About this exercise ->
Your answer should be only the lines below from the one with "Click the Cut scissors icon" to the one with "Given: Select the input box starting with 天街", repeated exactly, ends included.

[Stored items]
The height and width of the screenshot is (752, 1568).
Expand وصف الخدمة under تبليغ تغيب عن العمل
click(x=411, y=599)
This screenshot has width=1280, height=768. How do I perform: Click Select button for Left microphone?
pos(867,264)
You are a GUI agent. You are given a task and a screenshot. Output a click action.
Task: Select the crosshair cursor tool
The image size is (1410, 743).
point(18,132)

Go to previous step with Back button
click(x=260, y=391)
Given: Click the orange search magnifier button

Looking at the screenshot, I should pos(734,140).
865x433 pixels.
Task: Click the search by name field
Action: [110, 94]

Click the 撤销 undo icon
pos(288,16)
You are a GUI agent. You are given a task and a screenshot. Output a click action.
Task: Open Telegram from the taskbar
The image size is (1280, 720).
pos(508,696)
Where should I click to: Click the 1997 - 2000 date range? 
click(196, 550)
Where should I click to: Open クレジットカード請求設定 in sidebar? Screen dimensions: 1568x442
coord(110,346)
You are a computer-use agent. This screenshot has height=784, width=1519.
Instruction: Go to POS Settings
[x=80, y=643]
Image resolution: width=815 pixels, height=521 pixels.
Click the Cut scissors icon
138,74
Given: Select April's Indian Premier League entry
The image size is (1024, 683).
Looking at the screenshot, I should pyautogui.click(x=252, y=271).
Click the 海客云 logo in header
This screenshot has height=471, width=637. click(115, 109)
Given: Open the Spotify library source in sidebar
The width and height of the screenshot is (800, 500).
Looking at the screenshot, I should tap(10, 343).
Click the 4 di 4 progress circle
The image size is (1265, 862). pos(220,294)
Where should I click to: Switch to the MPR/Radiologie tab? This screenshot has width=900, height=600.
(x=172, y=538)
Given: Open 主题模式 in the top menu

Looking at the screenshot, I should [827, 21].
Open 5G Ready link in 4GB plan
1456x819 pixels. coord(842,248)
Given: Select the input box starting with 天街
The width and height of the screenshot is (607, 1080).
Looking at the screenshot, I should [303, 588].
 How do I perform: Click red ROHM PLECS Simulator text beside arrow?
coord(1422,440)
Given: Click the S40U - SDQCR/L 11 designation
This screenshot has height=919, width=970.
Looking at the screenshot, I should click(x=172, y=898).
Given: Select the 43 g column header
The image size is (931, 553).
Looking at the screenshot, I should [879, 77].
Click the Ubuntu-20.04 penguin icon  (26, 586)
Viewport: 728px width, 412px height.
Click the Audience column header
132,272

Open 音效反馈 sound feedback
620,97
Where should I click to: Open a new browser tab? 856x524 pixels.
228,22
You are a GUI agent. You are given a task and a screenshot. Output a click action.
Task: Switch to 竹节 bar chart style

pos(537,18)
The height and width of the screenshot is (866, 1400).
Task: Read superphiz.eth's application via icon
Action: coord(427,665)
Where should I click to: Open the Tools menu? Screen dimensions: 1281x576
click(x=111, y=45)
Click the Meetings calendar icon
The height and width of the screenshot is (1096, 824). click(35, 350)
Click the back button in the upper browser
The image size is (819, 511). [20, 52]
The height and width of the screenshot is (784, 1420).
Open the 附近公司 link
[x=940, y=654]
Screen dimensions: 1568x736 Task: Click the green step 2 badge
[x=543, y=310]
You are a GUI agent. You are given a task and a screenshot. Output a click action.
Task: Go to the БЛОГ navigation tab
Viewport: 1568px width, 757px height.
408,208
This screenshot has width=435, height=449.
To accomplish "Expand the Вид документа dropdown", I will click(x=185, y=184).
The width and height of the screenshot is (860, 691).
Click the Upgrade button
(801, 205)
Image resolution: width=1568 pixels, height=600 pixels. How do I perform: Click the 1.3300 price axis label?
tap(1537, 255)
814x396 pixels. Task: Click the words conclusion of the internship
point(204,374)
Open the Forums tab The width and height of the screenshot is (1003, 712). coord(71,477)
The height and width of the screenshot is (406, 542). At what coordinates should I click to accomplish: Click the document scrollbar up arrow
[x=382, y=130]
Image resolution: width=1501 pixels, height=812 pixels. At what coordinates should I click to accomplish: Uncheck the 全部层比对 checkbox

Result for this task ->
Click the Cut scissors icon
138,74
Given: Select April's Indian Premier League entry
The image size is (1024, 683).
Looking at the screenshot, I should pyautogui.click(x=252, y=271).
Click the 海客云 logo in header
This screenshot has height=471, width=637. click(115, 109)
Given: Open the Spotify library source in sidebar
The width and height of the screenshot is (800, 500).
Looking at the screenshot, I should tap(10, 343).
Click the 4 di 4 progress circle
The image size is (1265, 862). pos(220,294)
Where should I click to: Switch to the MPR/Radiologie tab? This screenshot has width=900, height=600.
(x=172, y=538)
Given: Open 主题模式 in the top menu

Looking at the screenshot, I should [827, 21].
Open 5G Ready link in 4GB plan
1456x819 pixels. coord(842,248)
Given: Select the input box starting with 天街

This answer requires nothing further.